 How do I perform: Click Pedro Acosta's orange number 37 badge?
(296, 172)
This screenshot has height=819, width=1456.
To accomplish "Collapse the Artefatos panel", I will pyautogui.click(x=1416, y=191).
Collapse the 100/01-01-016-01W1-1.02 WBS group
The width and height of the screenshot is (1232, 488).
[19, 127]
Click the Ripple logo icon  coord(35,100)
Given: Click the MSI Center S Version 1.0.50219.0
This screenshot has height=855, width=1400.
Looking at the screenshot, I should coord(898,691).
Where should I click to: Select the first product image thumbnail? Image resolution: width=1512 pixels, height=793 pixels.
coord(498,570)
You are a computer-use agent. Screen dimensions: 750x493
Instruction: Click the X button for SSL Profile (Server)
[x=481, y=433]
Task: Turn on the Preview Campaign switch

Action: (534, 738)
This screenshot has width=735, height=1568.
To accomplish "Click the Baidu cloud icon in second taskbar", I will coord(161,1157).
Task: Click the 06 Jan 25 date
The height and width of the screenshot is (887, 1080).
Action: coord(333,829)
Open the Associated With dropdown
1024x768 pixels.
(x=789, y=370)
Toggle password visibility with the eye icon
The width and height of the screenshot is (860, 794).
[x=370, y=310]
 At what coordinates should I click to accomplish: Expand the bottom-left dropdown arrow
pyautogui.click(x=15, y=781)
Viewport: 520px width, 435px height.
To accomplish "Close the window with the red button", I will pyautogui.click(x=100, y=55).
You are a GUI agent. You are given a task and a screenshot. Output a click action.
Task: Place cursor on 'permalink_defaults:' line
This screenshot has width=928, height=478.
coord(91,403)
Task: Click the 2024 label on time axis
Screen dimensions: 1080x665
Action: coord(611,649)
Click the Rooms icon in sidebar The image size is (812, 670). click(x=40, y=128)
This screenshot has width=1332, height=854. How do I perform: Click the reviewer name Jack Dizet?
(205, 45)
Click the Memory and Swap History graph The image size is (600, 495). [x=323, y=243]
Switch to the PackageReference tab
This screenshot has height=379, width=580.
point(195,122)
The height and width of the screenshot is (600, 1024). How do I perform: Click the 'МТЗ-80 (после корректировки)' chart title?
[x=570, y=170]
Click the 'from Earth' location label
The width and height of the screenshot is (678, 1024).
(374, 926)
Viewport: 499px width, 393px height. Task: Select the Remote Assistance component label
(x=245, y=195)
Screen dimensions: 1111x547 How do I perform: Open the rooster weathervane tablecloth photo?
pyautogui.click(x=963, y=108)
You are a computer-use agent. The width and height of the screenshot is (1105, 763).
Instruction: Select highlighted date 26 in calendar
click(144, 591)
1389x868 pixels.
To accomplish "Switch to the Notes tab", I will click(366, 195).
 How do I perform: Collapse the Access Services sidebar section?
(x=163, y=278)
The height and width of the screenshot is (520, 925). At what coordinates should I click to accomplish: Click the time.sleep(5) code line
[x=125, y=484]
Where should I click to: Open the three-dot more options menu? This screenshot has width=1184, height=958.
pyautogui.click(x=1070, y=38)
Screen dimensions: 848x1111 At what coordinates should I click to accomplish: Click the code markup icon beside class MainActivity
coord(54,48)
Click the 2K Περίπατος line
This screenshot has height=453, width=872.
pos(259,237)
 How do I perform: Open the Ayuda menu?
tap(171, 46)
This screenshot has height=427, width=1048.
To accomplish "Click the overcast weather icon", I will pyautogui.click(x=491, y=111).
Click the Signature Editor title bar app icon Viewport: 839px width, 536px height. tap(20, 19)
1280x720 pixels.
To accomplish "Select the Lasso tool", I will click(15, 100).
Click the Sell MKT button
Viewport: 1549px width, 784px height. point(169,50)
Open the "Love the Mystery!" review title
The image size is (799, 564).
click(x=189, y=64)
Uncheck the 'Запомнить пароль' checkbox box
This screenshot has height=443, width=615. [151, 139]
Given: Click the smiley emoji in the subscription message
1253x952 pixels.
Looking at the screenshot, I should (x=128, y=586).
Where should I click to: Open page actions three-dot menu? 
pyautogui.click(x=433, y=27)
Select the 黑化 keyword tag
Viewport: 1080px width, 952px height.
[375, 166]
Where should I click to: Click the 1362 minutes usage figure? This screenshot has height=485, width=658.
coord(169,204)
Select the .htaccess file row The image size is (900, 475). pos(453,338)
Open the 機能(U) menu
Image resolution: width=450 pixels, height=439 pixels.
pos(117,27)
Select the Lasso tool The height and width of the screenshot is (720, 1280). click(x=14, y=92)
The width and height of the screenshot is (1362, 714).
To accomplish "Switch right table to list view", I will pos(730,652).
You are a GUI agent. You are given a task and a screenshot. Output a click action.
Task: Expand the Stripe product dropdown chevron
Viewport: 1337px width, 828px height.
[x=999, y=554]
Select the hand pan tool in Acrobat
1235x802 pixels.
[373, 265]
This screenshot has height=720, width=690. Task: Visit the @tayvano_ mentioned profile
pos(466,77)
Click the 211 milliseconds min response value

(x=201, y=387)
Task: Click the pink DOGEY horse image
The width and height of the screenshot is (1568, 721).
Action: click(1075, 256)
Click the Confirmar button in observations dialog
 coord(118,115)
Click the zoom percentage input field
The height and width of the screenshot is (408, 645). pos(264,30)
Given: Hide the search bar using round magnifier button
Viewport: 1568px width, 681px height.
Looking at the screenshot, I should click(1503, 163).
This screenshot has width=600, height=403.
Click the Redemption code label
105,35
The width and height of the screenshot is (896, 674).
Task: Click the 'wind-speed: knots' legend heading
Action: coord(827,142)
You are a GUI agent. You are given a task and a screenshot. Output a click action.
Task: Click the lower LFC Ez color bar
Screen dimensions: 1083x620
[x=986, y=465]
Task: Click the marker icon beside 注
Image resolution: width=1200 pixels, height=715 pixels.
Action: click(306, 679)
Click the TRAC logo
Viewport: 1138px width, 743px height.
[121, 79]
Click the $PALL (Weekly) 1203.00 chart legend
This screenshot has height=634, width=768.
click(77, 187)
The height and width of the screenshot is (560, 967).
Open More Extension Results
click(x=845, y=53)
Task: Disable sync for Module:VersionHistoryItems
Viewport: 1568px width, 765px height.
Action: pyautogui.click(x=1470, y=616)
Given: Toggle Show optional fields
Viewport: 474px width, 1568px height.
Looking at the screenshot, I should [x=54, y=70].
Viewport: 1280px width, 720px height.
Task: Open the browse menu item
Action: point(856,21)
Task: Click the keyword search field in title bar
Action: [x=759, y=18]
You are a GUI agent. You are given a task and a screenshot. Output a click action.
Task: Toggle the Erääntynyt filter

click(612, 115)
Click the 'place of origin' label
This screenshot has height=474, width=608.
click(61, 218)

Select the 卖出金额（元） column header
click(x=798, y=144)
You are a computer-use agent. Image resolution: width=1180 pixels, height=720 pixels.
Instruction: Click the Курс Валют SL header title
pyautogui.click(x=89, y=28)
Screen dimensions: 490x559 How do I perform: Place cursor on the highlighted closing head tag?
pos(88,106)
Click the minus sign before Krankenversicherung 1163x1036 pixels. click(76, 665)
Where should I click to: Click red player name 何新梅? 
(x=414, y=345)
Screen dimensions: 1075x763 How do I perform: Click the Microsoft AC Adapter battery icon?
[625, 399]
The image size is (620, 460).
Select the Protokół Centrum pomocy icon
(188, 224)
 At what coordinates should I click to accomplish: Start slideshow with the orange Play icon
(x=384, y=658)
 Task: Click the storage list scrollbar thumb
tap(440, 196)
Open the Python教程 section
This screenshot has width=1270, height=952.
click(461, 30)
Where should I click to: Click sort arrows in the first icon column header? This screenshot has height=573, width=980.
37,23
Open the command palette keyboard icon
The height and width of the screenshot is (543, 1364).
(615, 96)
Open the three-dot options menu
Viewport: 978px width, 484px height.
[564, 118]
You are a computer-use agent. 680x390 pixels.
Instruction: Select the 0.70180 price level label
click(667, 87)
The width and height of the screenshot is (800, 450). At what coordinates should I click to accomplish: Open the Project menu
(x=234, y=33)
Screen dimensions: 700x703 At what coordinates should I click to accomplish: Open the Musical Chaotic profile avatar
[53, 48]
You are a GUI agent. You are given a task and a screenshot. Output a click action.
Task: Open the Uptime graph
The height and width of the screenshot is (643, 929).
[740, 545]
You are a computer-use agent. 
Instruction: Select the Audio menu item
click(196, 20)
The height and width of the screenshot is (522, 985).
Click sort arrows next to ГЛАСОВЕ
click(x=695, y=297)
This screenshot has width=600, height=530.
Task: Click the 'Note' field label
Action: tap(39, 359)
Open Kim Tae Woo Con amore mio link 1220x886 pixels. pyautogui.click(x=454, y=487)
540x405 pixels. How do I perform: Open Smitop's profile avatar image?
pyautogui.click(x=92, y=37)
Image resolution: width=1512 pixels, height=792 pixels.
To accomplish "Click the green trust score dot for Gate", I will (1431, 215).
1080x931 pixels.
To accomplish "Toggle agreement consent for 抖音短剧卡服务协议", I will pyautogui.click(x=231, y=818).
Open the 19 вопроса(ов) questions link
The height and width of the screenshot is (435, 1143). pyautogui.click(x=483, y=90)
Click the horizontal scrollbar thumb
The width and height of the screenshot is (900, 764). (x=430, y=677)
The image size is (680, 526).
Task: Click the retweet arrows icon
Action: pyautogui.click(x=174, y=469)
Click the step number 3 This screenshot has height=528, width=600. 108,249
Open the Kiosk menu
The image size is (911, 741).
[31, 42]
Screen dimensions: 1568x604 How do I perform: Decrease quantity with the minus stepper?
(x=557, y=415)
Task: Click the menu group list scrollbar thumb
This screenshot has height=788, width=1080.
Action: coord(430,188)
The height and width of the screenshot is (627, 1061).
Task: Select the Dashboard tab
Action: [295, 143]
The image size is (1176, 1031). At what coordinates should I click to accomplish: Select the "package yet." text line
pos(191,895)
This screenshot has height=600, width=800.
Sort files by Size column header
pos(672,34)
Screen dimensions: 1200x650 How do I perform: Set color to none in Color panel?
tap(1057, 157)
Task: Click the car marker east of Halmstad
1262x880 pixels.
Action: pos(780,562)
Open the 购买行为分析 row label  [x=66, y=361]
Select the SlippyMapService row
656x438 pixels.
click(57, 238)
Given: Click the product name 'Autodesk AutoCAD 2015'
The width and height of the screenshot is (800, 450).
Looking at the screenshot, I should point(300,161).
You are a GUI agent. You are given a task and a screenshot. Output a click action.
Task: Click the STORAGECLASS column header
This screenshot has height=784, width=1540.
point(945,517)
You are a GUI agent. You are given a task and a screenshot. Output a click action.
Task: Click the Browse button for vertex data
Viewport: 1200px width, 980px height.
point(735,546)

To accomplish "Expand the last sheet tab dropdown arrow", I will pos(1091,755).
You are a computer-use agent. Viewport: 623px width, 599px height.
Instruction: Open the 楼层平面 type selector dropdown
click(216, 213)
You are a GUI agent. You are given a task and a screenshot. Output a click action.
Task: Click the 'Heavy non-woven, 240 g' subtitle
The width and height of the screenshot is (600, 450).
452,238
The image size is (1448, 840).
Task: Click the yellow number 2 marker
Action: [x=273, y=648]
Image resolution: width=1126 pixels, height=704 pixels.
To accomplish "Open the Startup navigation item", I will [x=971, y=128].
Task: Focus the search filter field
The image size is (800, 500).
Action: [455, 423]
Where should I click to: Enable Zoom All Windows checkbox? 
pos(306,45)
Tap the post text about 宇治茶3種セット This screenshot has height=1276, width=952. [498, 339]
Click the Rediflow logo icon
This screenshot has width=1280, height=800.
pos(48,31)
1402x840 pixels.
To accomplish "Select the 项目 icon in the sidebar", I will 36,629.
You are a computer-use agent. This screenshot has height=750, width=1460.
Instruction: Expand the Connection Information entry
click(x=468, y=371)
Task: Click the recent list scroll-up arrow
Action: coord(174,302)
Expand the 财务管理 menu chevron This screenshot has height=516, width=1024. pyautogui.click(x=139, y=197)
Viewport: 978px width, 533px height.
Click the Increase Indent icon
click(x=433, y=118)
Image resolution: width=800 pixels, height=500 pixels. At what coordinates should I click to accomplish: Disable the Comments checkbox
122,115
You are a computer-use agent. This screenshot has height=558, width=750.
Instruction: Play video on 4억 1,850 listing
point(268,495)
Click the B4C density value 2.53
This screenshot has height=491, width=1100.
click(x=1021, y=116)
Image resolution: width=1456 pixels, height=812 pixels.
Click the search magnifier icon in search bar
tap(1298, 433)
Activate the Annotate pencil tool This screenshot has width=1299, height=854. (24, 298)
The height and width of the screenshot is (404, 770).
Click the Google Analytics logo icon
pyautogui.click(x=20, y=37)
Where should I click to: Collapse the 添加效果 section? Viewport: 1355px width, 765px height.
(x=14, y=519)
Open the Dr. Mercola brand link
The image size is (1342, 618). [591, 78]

━━━━━━━━━━━━━━━━━━━━

## Exercise instructions
Wherever a line holds the word "group", copy that line out of the entries above.

## Solution for this task
Collapse the 100/01-01-016-01W1-1.02 WBS group
Task: Click the menu group list scrollbar thumb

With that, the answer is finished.